STATED TASK ->
From the Development Finance Forum text below, list every keynote speaker by name.

DOCUMENT SEGMENT ->
--*--

The Development Finance Forum is KfW Development Bank's most important expert forum that regularly focuses on a current topic related to development cooperation. This time it was about the connection between climate and biodiversity protection, two crises that are closely related and can only be solved together as a whole.
This high-level expert conference took place on 6 and 7 October at KfW’s Frankfurt offices. Experts from all over the world, from all disciplines and institutions involved – from politics, science, the private sector and civil society –worked together to establish a discourse on how to bring the two issues closer together at both the political level and the level of implementation.
Keynote speakers were Johan Rockström, Director of the Potsdam Institute for Climate Impact Research and co-author of the latest report “Earth for All” by the Club of Rome, Jochen Flasbarth, State Secretary at the Federal Ministry for Economic Cooperation and Development (BMZ) and Bruno Oberle, Director General of IUCN. All of them emphasized that we have to hurry, especially with the protection of biodiversity. “The longer we wait, the more expensive it will get”, said for instance Christiane Laibach, member of the KfW Executive Board wo opened the Forum and participated in the first high ranking panel.

--*--

RECORDED INFORMATION ->
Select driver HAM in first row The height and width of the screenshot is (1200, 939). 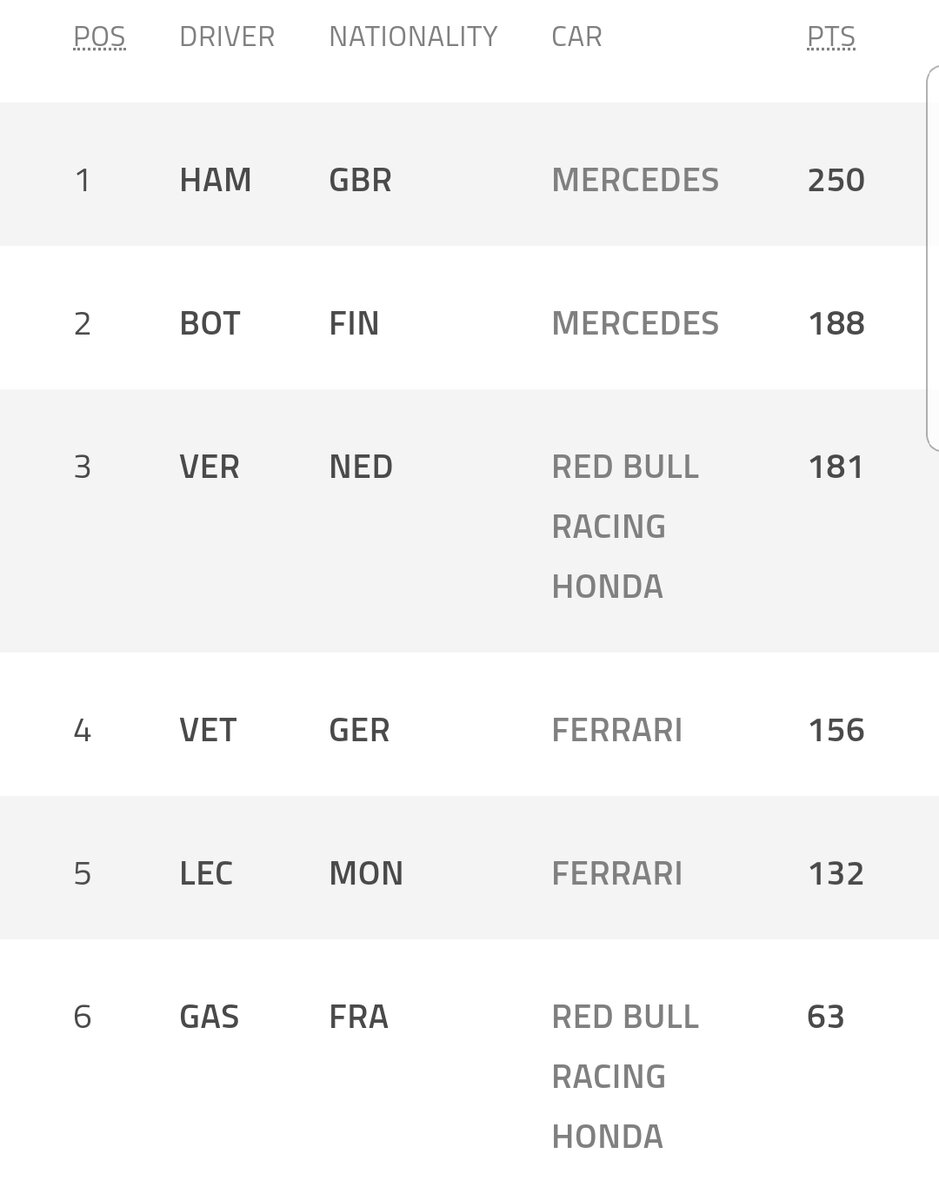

--*--

CORRECT RESULT ->
Johan Rockström, Jochen Flasbarth, Bruno Oberle